### Set problem
Starting at the line that contains "Where should I click to: Click the approval" and ending after the line that contains "tap(1760, 50)", rewrite only those lines, requests included, with each coordinate in the answers multiplied by 1.9 and rounded to a whole number, halves rounding up.

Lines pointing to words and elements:
▶
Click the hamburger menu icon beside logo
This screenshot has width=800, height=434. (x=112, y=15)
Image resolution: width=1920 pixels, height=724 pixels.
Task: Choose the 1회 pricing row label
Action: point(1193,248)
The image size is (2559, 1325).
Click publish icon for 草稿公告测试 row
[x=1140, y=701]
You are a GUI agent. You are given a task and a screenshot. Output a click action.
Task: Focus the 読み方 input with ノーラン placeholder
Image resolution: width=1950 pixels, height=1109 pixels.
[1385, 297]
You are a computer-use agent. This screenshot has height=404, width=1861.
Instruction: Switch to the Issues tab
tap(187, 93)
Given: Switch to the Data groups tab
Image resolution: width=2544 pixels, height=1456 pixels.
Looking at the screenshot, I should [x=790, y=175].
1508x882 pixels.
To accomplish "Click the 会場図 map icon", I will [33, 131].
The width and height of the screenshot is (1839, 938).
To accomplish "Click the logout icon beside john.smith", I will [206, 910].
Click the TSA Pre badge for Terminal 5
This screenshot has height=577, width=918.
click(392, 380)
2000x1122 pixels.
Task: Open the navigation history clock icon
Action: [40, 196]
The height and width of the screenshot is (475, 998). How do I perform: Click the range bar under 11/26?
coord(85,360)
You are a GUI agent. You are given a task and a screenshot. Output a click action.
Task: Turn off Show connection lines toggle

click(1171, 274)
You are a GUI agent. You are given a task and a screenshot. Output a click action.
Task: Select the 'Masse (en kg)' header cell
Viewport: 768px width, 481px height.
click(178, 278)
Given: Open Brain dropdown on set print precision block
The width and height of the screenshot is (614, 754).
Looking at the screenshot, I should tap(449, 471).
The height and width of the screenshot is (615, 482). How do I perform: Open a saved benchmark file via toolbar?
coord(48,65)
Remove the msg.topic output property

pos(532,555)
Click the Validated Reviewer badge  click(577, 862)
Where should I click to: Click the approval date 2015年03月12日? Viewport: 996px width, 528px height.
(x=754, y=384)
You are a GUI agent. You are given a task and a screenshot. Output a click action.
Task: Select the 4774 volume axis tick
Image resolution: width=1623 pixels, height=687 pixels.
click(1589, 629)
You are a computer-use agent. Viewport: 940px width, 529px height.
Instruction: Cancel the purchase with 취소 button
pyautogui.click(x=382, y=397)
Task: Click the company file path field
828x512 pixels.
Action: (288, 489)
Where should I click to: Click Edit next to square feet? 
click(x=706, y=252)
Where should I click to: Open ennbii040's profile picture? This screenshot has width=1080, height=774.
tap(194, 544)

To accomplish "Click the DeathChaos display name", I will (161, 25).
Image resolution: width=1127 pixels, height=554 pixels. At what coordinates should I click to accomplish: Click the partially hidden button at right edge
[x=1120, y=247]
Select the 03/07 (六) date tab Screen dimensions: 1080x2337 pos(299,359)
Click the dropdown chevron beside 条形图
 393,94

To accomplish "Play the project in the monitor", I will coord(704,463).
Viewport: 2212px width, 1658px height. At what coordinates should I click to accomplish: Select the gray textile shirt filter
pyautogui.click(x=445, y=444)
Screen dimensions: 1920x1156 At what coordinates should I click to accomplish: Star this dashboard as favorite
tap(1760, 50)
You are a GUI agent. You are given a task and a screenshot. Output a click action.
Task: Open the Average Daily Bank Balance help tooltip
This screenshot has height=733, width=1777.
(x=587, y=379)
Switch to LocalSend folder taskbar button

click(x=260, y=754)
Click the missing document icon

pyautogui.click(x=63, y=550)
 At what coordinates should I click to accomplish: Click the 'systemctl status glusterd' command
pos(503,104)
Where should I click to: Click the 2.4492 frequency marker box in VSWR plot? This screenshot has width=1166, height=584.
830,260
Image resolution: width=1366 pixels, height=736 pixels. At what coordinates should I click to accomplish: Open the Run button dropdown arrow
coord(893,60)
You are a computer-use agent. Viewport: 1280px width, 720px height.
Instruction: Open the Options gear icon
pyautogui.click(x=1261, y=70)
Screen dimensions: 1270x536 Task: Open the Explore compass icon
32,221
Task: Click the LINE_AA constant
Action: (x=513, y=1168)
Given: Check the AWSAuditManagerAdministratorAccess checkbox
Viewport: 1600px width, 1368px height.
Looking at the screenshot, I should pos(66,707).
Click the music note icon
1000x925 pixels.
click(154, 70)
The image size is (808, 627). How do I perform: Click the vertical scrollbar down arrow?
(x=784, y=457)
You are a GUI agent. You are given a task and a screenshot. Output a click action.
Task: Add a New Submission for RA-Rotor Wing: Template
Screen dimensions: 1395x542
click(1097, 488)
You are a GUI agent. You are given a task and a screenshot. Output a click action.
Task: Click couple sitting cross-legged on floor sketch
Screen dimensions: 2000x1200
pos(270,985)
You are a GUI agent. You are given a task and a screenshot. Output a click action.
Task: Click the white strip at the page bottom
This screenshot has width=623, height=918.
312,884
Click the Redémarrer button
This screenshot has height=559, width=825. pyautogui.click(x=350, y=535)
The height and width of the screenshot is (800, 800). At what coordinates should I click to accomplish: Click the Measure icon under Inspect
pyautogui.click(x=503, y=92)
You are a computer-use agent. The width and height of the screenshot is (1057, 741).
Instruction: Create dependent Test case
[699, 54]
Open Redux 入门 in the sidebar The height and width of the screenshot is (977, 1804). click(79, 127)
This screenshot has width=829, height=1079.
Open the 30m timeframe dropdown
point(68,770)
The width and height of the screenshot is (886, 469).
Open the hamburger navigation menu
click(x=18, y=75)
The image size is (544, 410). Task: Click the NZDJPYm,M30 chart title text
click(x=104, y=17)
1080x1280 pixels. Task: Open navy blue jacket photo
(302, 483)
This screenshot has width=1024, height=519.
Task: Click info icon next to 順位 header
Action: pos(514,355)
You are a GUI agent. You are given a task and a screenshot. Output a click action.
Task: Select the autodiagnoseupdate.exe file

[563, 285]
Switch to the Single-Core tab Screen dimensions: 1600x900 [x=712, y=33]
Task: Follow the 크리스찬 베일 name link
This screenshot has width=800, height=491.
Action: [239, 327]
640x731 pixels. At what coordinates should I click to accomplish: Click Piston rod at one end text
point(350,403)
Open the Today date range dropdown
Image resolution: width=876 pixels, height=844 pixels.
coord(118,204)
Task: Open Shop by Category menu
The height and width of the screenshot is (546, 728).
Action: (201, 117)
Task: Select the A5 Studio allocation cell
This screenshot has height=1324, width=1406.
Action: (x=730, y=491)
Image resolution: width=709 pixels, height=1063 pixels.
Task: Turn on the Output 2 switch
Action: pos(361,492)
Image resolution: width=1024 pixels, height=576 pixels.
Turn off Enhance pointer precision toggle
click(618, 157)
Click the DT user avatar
◀
### Full answer
Where should I click to: Click the approval date 2015年03月12日? Viewport: 996px width, 528px height.
(x=1433, y=730)
You are a GUI agent. You are given a task and a screenshot. Output a click action.
Task: Select the 4774 volume axis tick
Image resolution: width=1623 pixels, height=687 pixels.
click(3019, 1195)
You are a computer-use agent. Viewport: 940px width, 529px height.
Instruction: Cancel the purchase with 취소 button
pyautogui.click(x=726, y=754)
Task: Click the company file path field
828x512 pixels.
Action: (547, 929)
Where should I click to: Click Edit next to square feet? 
click(x=1341, y=479)
Where should I click to: Open ennbii040's profile picture? This screenshot has width=1080, height=774.
tap(369, 1034)

To accomplish "Click the DeathChaos display name", I will (306, 48).
Image resolution: width=1127 pixels, height=554 pixels. At what coordinates should I click to accomplish: Click the partially hidden button at right edge
[x=2128, y=469]
Select the 03/07 (六) date tab Screen dimensions: 1080x2337 pos(568,682)
Click the dropdown chevron beside 条形图
 747,179

To accomplish "Play the project in the monitor", I will coord(1338,880).
Viewport: 2212px width, 1658px height. At what coordinates should I click to accomplish: Select the gray textile shirt filter
pyautogui.click(x=846, y=844)
Screen dimensions: 1920x1156 At what coordinates should I click to accomplish: Star this dashboard as favorite
tap(3344, 95)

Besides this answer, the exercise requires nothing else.